> **Prompt**:
Write out the records verbatim, from their first line through the line that contains "Describe the element", with both ends included.

> **Entries**:
┌────────

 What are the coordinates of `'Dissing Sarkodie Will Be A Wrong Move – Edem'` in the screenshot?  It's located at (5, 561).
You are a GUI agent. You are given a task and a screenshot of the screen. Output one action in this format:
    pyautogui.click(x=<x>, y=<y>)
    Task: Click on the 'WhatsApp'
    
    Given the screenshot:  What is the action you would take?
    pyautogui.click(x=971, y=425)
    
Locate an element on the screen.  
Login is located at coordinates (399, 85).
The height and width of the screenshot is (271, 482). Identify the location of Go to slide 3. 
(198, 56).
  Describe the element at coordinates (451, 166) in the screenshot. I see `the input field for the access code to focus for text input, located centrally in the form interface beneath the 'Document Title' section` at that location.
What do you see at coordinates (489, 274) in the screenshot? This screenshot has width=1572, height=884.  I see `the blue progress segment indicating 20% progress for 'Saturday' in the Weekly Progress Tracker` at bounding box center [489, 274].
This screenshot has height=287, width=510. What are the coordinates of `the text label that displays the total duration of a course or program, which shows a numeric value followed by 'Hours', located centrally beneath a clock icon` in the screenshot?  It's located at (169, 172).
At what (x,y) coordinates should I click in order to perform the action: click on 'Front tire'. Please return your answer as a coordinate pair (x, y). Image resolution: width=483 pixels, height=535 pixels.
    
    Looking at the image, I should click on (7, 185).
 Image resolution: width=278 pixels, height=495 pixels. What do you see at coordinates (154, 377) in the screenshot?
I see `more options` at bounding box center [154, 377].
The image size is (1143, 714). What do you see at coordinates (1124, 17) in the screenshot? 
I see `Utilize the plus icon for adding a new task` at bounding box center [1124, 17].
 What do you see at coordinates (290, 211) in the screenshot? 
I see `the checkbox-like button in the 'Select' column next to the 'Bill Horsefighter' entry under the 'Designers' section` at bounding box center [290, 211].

└────────

> **Reply to the task**:
 What are the coordinates of `'Dissing Sarkodie Will Be A Wrong Move – Edem'` in the screenshot?  It's located at (5, 561).
You are a GUI agent. You are given a task and a screenshot of the screen. Output one action in this format:
    pyautogui.click(x=<x>, y=<y>)
    Task: Click on the 'WhatsApp'
    
    Given the screenshot:  What is the action you would take?
    pyautogui.click(x=971, y=425)
    
Locate an element on the screen.  
Login is located at coordinates (399, 85).
The height and width of the screenshot is (271, 482). Identify the location of Go to slide 3. 
(198, 56).
  Describe the element at coordinates (451, 166) in the screenshot. I see `the input field for the access code to focus for text input, located centrally in the form interface beneath the 'Document Title' section` at that location.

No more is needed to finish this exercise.